Federated Learning for Bank Statement Parsing
As the prevalence of Machine Learning (ML) systems in our day-to-day products rises, so does the need for ensuring data privacy. There is some data that we may not feel comfortable sending to an external server. Another problem is that the service provider itself may not want to bear the responsibility that comes with keeping this data. At the same time, we still want to be able to use this data to train ML models.
To solve the problem of ensuring privacy, we can use a technique called federated learning. The idea is simple: The client doesn't send the data to the server, instead the model comes to the client!
We used this method to solve the task of extracting transactions from German bank statements. Users pass in their scanned bank statements and get out the transactions e.g. as a CSV file. This is clearly highly sensitive data that should not be given away easily.
Since this is part of a desktop application, another reason for using this technique is that the functionality is also available offline.

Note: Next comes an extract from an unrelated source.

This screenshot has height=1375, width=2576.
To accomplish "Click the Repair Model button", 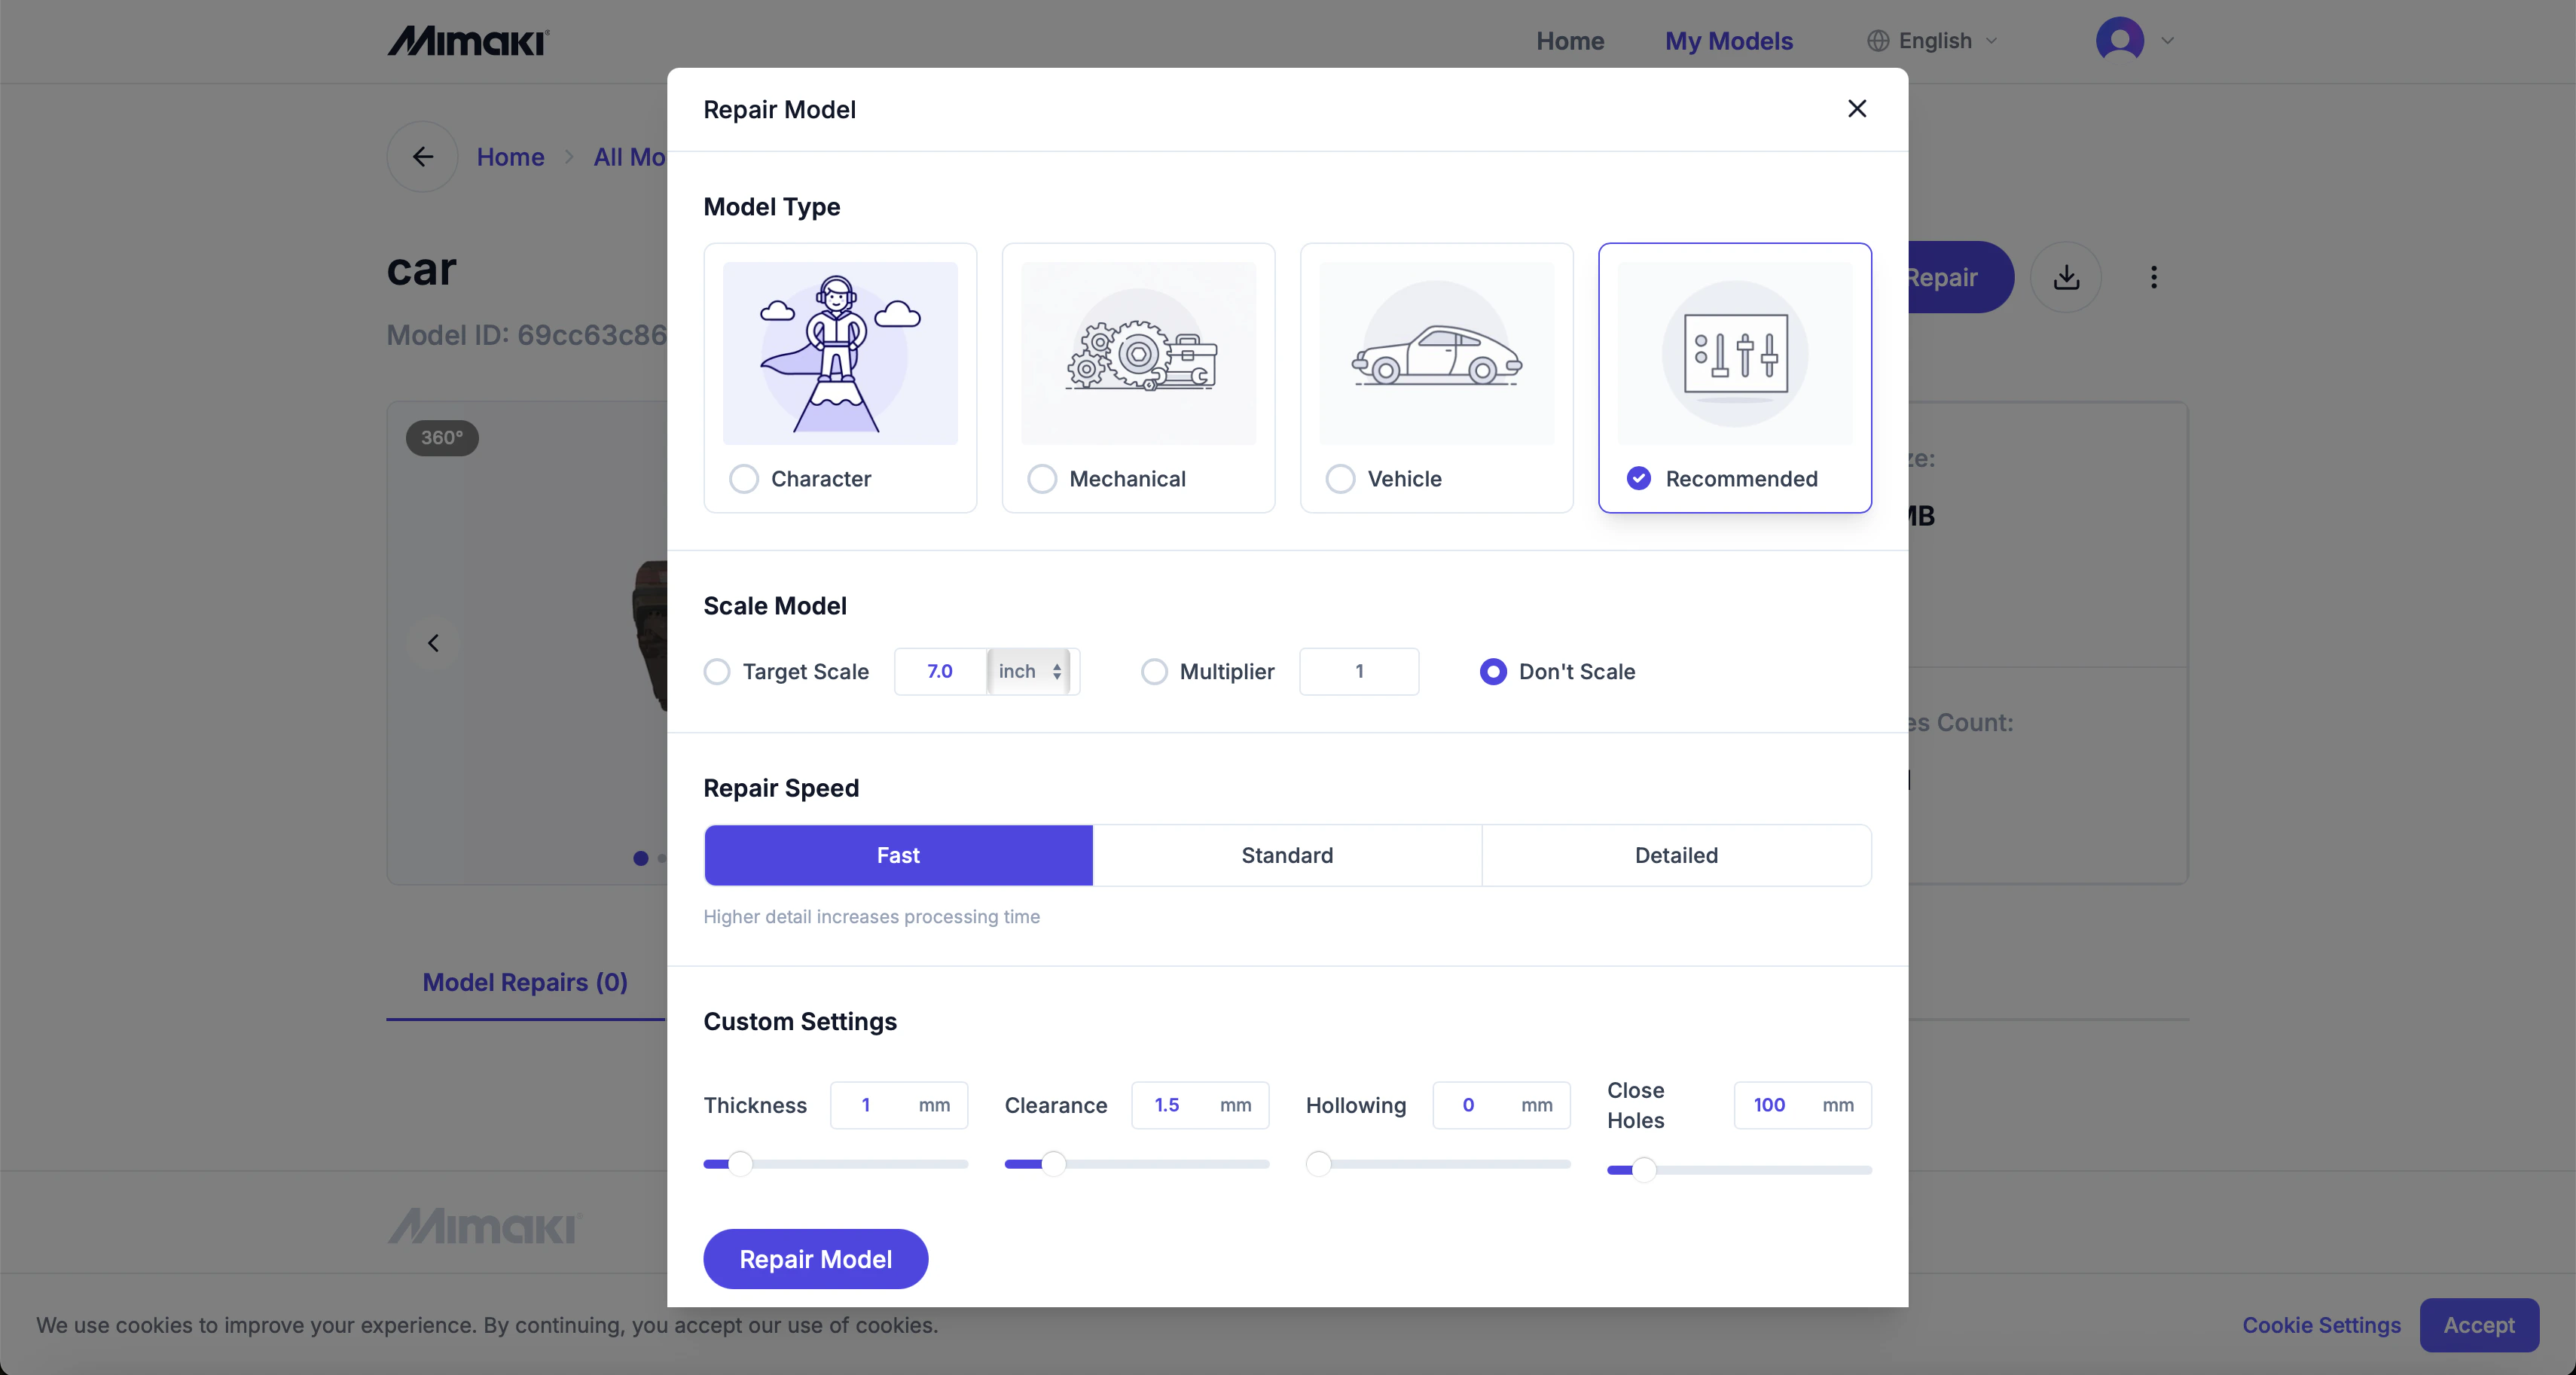I will pyautogui.click(x=815, y=1259).
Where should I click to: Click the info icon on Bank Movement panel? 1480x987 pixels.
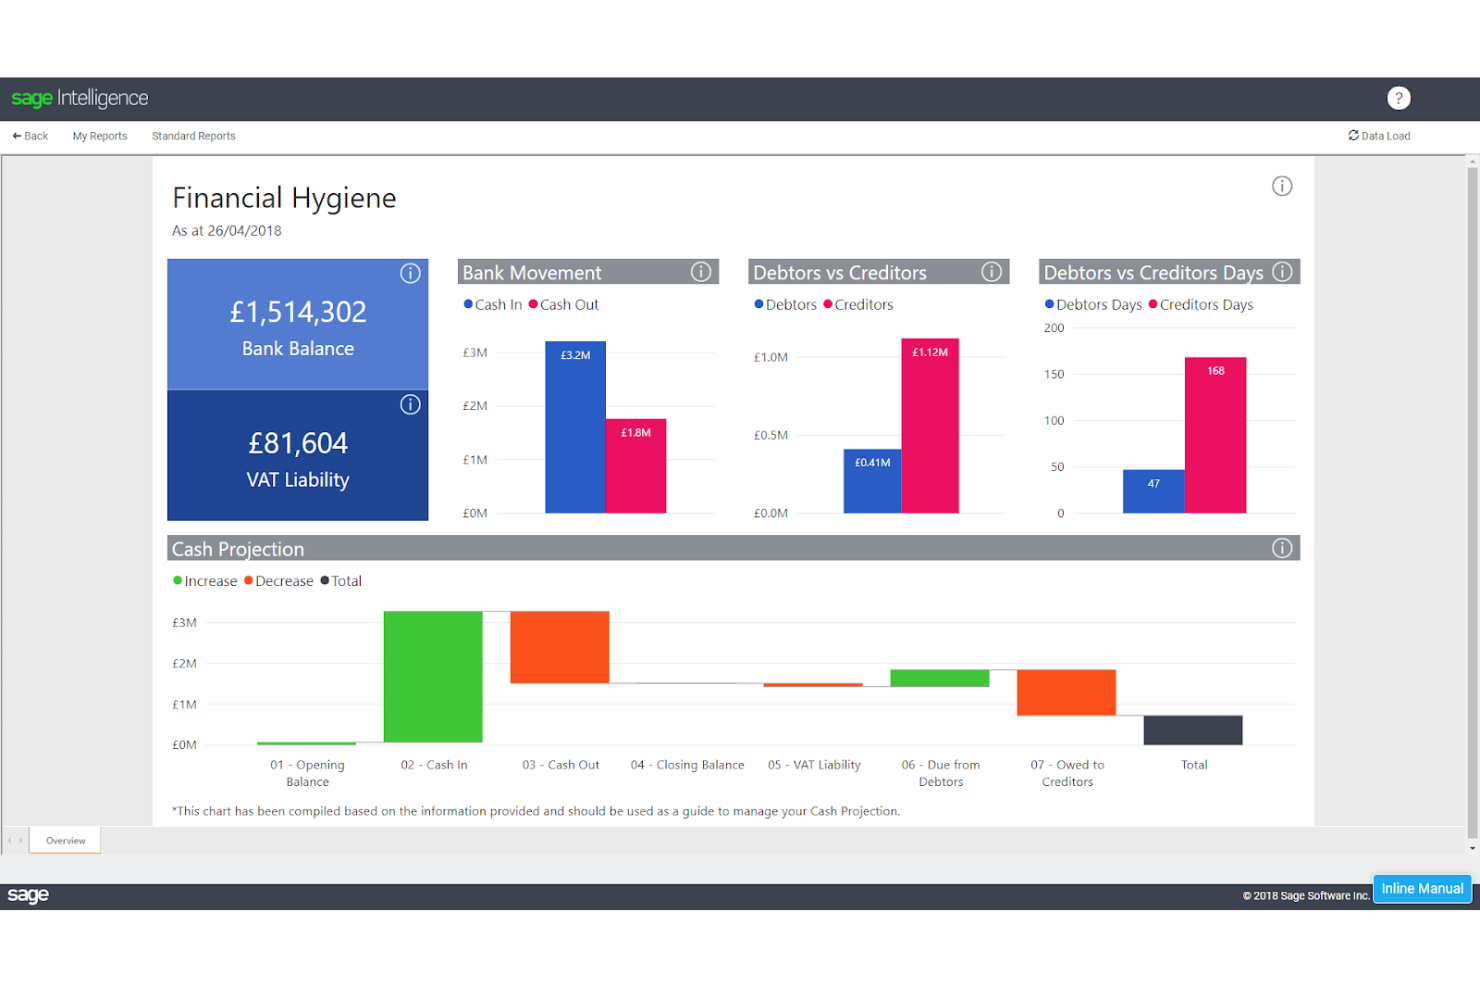coord(700,271)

The Role of Federated Learning in Bank Statement Parsing
In this case study, federated learning enabled us to offer a secure and efficient solution without compromising on usability or privacy. Traditional approaches to bank statement parsing would typically involve uploading the scanned document to a centralized server where the machine learning model processes it. However, with federated learning, the model itself is sent to the user's device where it is trained locally. This ensures that no sensitive financial data ever leaves the user's device.